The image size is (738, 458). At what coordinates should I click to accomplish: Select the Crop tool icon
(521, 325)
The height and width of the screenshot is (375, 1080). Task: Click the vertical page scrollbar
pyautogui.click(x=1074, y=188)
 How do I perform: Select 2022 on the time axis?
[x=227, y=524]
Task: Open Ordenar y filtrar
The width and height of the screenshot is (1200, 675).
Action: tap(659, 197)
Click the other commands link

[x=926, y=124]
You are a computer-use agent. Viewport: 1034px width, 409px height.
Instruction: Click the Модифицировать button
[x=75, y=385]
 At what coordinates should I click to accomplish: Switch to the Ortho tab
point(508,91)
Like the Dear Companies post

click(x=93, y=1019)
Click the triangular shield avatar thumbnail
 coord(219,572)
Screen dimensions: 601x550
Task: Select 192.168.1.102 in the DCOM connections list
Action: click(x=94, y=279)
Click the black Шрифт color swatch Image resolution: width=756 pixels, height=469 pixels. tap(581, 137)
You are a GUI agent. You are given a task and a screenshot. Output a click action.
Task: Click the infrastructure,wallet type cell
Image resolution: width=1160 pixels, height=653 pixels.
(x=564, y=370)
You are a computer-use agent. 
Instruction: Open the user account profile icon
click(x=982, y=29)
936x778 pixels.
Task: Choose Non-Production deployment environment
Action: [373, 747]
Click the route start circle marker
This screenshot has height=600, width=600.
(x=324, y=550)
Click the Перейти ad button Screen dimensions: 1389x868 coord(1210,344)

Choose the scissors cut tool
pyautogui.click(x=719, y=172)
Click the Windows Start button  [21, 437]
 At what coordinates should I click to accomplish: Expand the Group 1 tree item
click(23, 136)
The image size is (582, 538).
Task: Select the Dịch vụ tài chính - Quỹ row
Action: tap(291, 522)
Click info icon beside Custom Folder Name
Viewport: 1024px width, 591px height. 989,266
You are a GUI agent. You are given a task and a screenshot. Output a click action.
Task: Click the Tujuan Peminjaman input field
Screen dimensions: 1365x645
# # #
### Task to carry out
All of the data needs to be printed once more, exactly.

### Solution
The image size is (738, 458). At what coordinates should I click to accomplish: Select the Crop tool icon
(521, 325)
The height and width of the screenshot is (375, 1080). Task: Click the vertical page scrollbar
pyautogui.click(x=1074, y=188)
 How do I perform: Select 2022 on the time axis?
[x=227, y=524]
Task: Open Ordenar y filtrar
The width and height of the screenshot is (1200, 675).
Action: tap(659, 197)
Click the other commands link

[x=926, y=124]
You are a computer-use agent. Viewport: 1034px width, 409px height.
Instruction: Click the Модифицировать button
[x=75, y=385]
 At what coordinates should I click to accomplish: Switch to the Ortho tab
point(508,91)
Like the Dear Companies post

click(x=93, y=1019)
Click the triangular shield avatar thumbnail
 coord(219,572)
Screen dimensions: 601x550
Task: Select 192.168.1.102 in the DCOM connections list
Action: click(x=94, y=279)
Click the black Шрифт color swatch Image resolution: width=756 pixels, height=469 pixels. tap(581, 137)
You are a GUI agent. You are given a task and a screenshot. Output a click action.
Task: Click the infrastructure,wallet type cell
Image resolution: width=1160 pixels, height=653 pixels.
(x=564, y=370)
You are a computer-use agent. 
Instruction: Open the user account profile icon
click(x=982, y=29)
936x778 pixels.
Task: Choose Non-Production deployment environment
Action: [373, 747]
Click the route start circle marker
This screenshot has height=600, width=600.
(x=324, y=550)
Click the Перейти ad button Screen dimensions: 1389x868 coord(1210,344)

Choose the scissors cut tool
pyautogui.click(x=719, y=172)
Click the Windows Start button  [21, 437]
 At what coordinates should I click to accomplish: Expand the Group 1 tree item
click(23, 136)
The image size is (582, 538).
Task: Select the Dịch vụ tài chính - Quỹ row
Action: tap(291, 522)
Click info icon beside Custom Folder Name
Viewport: 1024px width, 591px height. 989,266
You are a GUI agent. You are given a task and a screenshot. Output a click action.
Task: Click the Tujuan Peminjaman input field
Screen dimensions: 1365x645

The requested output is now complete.